Please transcribe the entries below without omitting a single character.

(Pixel coordinate grounding data)
◇ ◇ ◇ ◇ ◇ ◇ ◇
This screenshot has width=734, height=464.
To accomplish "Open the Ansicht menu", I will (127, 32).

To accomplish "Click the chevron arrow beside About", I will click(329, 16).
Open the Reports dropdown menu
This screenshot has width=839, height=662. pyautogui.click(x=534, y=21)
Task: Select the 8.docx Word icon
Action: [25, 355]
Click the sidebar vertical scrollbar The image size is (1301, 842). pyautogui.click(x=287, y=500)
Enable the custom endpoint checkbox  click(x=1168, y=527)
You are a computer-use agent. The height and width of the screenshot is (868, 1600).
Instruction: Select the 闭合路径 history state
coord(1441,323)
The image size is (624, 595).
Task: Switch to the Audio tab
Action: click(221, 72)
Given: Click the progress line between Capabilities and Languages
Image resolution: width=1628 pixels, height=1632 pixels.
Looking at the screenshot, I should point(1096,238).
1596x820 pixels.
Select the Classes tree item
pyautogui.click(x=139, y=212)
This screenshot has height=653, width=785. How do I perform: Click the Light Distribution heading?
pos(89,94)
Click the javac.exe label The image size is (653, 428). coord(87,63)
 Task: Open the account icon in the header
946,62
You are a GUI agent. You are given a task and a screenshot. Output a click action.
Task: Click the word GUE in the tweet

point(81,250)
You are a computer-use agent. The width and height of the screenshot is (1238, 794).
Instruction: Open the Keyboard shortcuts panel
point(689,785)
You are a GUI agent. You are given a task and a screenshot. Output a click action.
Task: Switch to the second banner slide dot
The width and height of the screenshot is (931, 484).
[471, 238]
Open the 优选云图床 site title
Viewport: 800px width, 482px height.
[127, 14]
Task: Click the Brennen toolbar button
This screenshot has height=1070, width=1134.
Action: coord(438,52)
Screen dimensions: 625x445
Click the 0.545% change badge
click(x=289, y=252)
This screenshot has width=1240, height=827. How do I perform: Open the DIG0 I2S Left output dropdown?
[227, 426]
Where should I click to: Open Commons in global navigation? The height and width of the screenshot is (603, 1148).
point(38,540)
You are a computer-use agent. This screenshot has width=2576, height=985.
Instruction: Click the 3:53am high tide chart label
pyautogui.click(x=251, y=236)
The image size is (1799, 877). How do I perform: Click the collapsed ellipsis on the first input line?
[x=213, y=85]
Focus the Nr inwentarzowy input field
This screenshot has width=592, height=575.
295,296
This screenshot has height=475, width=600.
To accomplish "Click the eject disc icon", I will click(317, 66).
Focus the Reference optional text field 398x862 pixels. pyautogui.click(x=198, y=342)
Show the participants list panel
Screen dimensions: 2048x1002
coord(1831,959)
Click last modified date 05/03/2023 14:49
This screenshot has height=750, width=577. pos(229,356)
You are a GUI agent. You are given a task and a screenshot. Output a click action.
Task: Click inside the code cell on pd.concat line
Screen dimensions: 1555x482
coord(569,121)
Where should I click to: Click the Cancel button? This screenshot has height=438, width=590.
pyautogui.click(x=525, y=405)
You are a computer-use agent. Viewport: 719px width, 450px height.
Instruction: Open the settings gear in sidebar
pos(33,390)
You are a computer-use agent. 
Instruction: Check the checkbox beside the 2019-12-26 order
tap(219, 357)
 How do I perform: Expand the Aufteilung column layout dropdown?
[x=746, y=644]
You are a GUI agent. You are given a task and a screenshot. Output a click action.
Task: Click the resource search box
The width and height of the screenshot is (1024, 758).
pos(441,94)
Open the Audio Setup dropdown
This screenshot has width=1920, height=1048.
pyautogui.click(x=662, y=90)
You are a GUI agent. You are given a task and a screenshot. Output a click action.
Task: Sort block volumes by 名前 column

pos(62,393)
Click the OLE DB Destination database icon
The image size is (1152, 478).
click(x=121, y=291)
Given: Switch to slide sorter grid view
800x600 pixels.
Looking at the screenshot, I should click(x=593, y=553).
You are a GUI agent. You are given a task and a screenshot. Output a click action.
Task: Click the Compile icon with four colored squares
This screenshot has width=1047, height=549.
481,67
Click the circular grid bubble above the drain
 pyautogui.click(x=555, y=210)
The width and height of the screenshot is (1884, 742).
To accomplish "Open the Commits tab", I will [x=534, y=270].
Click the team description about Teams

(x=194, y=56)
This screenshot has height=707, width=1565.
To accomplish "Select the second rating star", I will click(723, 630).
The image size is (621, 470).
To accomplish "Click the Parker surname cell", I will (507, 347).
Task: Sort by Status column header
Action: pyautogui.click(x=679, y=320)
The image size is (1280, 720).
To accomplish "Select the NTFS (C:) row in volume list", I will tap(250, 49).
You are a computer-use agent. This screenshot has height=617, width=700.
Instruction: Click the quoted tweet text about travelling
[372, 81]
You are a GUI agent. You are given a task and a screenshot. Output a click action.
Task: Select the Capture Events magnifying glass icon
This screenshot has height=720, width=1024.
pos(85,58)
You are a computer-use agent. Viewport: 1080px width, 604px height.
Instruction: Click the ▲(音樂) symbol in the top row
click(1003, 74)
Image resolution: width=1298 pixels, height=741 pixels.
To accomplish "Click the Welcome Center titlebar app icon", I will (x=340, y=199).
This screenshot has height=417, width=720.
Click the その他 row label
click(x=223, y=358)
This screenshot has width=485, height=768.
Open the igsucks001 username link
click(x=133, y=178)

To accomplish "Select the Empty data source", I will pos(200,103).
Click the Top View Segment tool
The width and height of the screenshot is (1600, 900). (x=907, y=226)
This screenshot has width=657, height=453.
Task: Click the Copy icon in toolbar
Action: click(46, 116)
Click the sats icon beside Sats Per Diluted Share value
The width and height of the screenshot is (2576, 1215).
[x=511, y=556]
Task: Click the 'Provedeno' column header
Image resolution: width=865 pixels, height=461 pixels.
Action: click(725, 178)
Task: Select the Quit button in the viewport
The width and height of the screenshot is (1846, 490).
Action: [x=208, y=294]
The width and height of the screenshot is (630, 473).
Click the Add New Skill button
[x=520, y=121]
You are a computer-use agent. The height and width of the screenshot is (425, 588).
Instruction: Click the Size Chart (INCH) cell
◇ ◇ ◇ ◇ ◇ ◇ ◇
**EXPECTED OUTPUT**
This screenshot has width=734, height=464.
To accomplish "Open the Ansicht menu", I will (127, 32).

To accomplish "Click the chevron arrow beside About", I will click(329, 16).
Open the Reports dropdown menu
This screenshot has width=839, height=662. pyautogui.click(x=534, y=21)
Task: Select the 8.docx Word icon
Action: [25, 355]
Click the sidebar vertical scrollbar The image size is (1301, 842). pyautogui.click(x=287, y=500)
Enable the custom endpoint checkbox  click(x=1168, y=527)
You are a computer-use agent. The height and width of the screenshot is (868, 1600).
Instruction: Select the 闭合路径 history state
coord(1441,323)
The image size is (624, 595).
Task: Switch to the Audio tab
Action: click(221, 72)
Given: Click the progress line between Capabilities and Languages
Image resolution: width=1628 pixels, height=1632 pixels.
Looking at the screenshot, I should point(1096,238).
1596x820 pixels.
Select the Classes tree item
pyautogui.click(x=139, y=212)
This screenshot has height=653, width=785. How do I perform: Click the Light Distribution heading?
pos(89,94)
Click the javac.exe label The image size is (653, 428). coord(87,63)
 Task: Open the account icon in the header
946,62
You are a GUI agent. You are given a task and a screenshot. Output a click action.
Task: Click the word GUE in the tweet

point(81,250)
You are a computer-use agent. The width and height of the screenshot is (1238, 794).
Instruction: Open the Keyboard shortcuts panel
point(689,785)
You are a GUI agent. You are given a task and a screenshot. Output a click action.
Task: Switch to the second banner slide dot
The width and height of the screenshot is (931, 484).
[471, 238]
Open the 优选云图床 site title
Viewport: 800px width, 482px height.
[127, 14]
Task: Click the Brennen toolbar button
This screenshot has height=1070, width=1134.
Action: coord(438,52)
Screen dimensions: 625x445
Click the 0.545% change badge
click(x=289, y=252)
This screenshot has width=1240, height=827. How do I perform: Open the DIG0 I2S Left output dropdown?
[227, 426]
Where should I click to: Open Commons in global navigation? The height and width of the screenshot is (603, 1148).
point(38,540)
You are a computer-use agent. This screenshot has width=2576, height=985.
Instruction: Click the 3:53am high tide chart label
pyautogui.click(x=251, y=236)
The image size is (1799, 877). How do I perform: Click the collapsed ellipsis on the first input line?
[x=213, y=85]
Focus the Nr inwentarzowy input field
This screenshot has width=592, height=575.
295,296
This screenshot has height=475, width=600.
To accomplish "Click the eject disc icon", I will click(317, 66).
Focus the Reference optional text field 398x862 pixels. pyautogui.click(x=198, y=342)
Show the participants list panel
Screen dimensions: 2048x1002
coord(1831,959)
Click last modified date 05/03/2023 14:49
This screenshot has height=750, width=577. pos(229,356)
You are a GUI agent. You are given a task and a screenshot. Output a click action.
Task: Click inside the code cell on pd.concat line
Screen dimensions: 1555x482
coord(569,121)
Where should I click to: Click the Cancel button? This screenshot has height=438, width=590.
pyautogui.click(x=525, y=405)
You are a computer-use agent. Viewport: 719px width, 450px height.
Instruction: Open the settings gear in sidebar
pos(33,390)
You are a computer-use agent. 
Instruction: Check the checkbox beside the 2019-12-26 order
tap(219, 357)
 How do I perform: Expand the Aufteilung column layout dropdown?
[x=746, y=644]
You are a GUI agent. You are given a task and a screenshot. Output a click action.
Task: Click the resource search box
The width and height of the screenshot is (1024, 758).
pos(441,94)
Open the Audio Setup dropdown
This screenshot has width=1920, height=1048.
pyautogui.click(x=662, y=90)
You are a GUI agent. You are given a task and a screenshot. Output a click action.
Task: Sort block volumes by 名前 column

pos(62,393)
Click the OLE DB Destination database icon
The image size is (1152, 478).
click(x=121, y=291)
Given: Switch to slide sorter grid view
800x600 pixels.
Looking at the screenshot, I should click(x=593, y=553).
You are a GUI agent. You are given a task and a screenshot. Output a click action.
Task: Click the Compile icon with four colored squares
This screenshot has width=1047, height=549.
481,67
Click the circular grid bubble above the drain
 pyautogui.click(x=555, y=210)
The width and height of the screenshot is (1884, 742).
To accomplish "Open the Commits tab", I will [x=534, y=270].
Click the team description about Teams

(x=194, y=56)
This screenshot has height=707, width=1565.
To accomplish "Select the second rating star", I will click(723, 630).
The image size is (621, 470).
To accomplish "Click the Parker surname cell", I will (507, 347).
Task: Sort by Status column header
Action: pyautogui.click(x=679, y=320)
The image size is (1280, 720).
To accomplish "Select the NTFS (C:) row in volume list", I will tap(250, 49).
You are a computer-use agent. This screenshot has height=617, width=700.
Instruction: Click the quoted tweet text about travelling
[372, 81]
You are a GUI agent. You are given a task and a screenshot. Output a click action.
Task: Select the Capture Events magnifying glass icon
This screenshot has height=720, width=1024.
pos(85,58)
You are a computer-use agent. Viewport: 1080px width, 604px height.
Instruction: Click the ▲(音樂) symbol in the top row
click(1003, 74)
Image resolution: width=1298 pixels, height=741 pixels.
To accomplish "Click the Welcome Center titlebar app icon", I will (x=340, y=199).
This screenshot has height=417, width=720.
Click the その他 row label
click(x=223, y=358)
This screenshot has width=485, height=768.
Open the igsucks001 username link
click(x=133, y=178)

To accomplish "Select the Empty data source", I will pos(200,103).
Click the Top View Segment tool
The width and height of the screenshot is (1600, 900). (x=907, y=226)
This screenshot has width=657, height=453.
Task: Click the Copy icon in toolbar
Action: click(46, 116)
Click the sats icon beside Sats Per Diluted Share value
The width and height of the screenshot is (2576, 1215).
[x=511, y=556]
Task: Click the 'Provedeno' column header
Image resolution: width=865 pixels, height=461 pixels.
Action: click(725, 178)
Task: Select the Quit button in the viewport
The width and height of the screenshot is (1846, 490).
Action: [x=208, y=294]
The width and height of the screenshot is (630, 473).
Click the Add New Skill button
[x=520, y=121]
You are a computer-use agent. The height and width of the screenshot is (425, 588).
Instruction: Click the Size Chart (INCH) cell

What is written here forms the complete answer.